I looked around for some kind of generic or earth-friendly brand that maybe dared to call itself by its true name, but found not a one. The only copy I saw was that recalling softness and, sometimes, absorbency. I wasn't put out by this because I think that "toilet paper" is the most fantastically well put together diptych of words in the English language- I simply appreciate honesty. No one says "I'm going to pick up some bath tissue," or "Hey, sweetie, pick up some bath tissue on your way home," or "Crap, guys! We're out of bath tissue." No human talks like that. We all call it toilet paper, but the aisles and packaging assume that the general population are too demure to be assaulted with such vulgar words.
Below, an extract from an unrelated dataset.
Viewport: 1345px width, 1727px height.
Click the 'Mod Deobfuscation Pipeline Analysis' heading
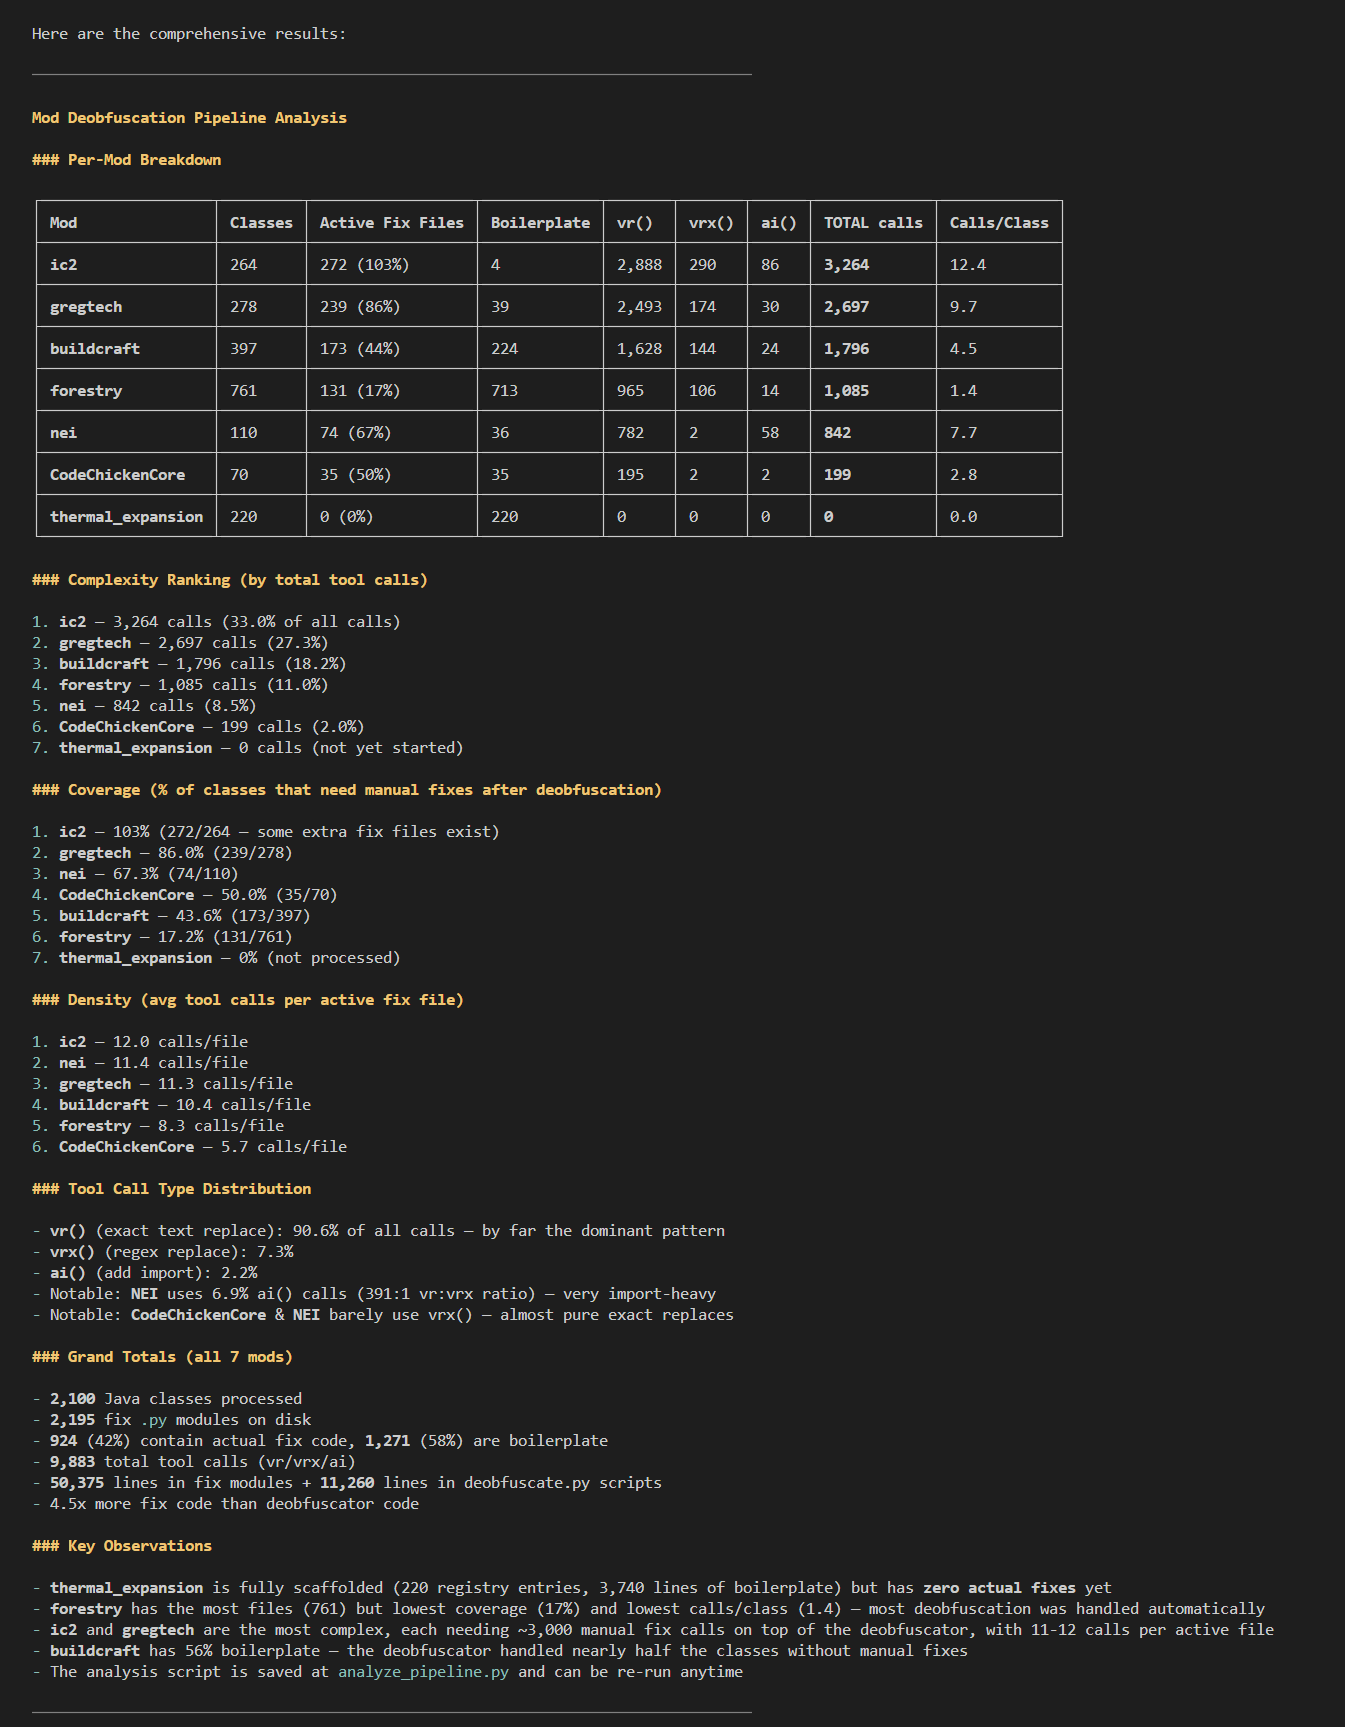pos(189,118)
In The Unbearable Lightness of Being Milan Kundera said that kitsch is the denial of shit. He meant that literally. Denying that certain gross biological things happen to us is a form of intellectual laziness and naivete. I'm inclined to agree with him, and it seems that the most shit-denying place on earth, the kitschiest piece of real estate in existence, is the toilet paper aisle.

1 comment:

  1. I fear that some humans do call it "bath tissue." Of course, the moment most people begin to do this, the word "bath" will become obscene and it'll have to be "water cloths" or "nonantiseptic fiber mesh" or something like that.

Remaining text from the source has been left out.